# Good digital cameras for slot car closeups



## mking (Apr 25, 2000)

hi

my wifes didgital camera (a casio) was purchased becasue it was RED, not b/c it was a very good camera.

i am looking for a $200 or less point and shoot digital camera that takes good close up photos of slot cars

anyone have any suggestions? 

also, i would be willing to trade one of martyb's controllers for said camera


----------



## Bill Hall (Jan 6, 2007)

Merry Xmas Mike.

For an after Xmas gift last year we got a Sony Cyber Shot 6.0. At the time it was under two bills.

We are very happy with it. Neither myself or Robin are technologically inclined, perhaps even somewhat remedially techno. It takes great pics in all modes and is easy to operate. Battery usage is very good and thus far battery life has stood up.

The macro setting far exceeds my expectations for slot pictures and the normal focus takes wonderful around the house and yard pictures. The auto focus works great and manual settings are easy to use.

I'm no camera guru, just an average Joe who appreciates nice pictures, simplicity, and ease of operation. The Sony has more whistles and bells that I havent explored yet, how ever the feature that I LOVE the most is the large size view screen.

PROVIDED DATA:

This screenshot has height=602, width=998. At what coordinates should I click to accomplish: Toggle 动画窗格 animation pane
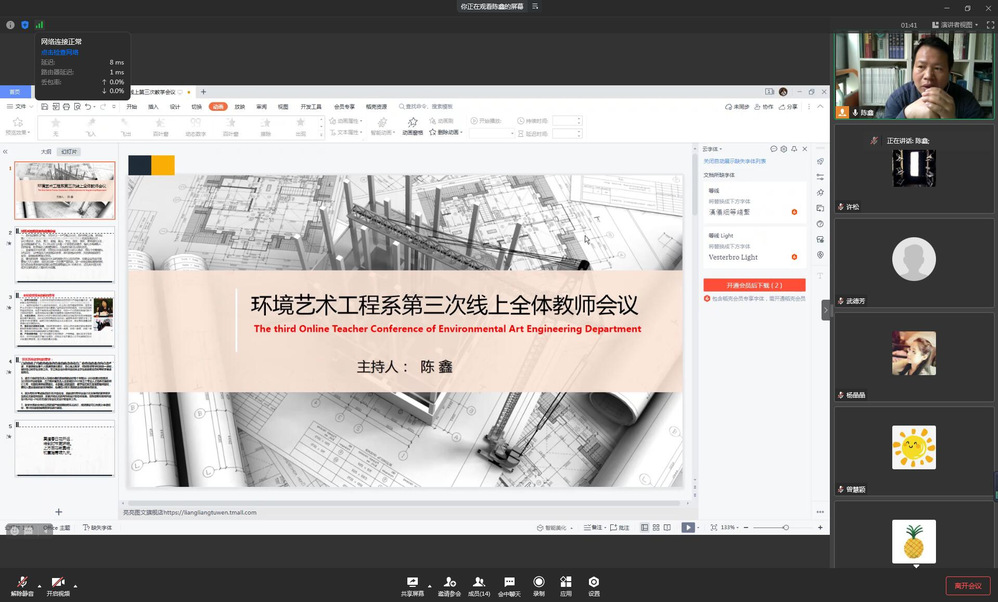(x=412, y=127)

REQUIRED TASK A:
Answer these from the camera thread:
(i) What brand was the wife's digital camera?
(ii) What is the most the first poster is willing to spend on a camera?
(iii) Which camera feature does Bill Hall say he loves the most?
REQUIRED TASK B:
Print everything in the camera thread from "For an after" down to "has stood up.".

EXPECTED OUTPUT A:
(i) Casio
(ii) $200
(iii) The large size view screen

EXPECTED OUTPUT B:
For an after Xmas gift last year we got a Sony Cyber Shot 6.0. At the time it was under two bills.

We are very happy with it. Neither myself or Robin are technologically inclined, perhaps even somewhat remedially techno. It takes great pics in all modes and is easy to operate. Battery usage is very good and thus far battery life has stood up.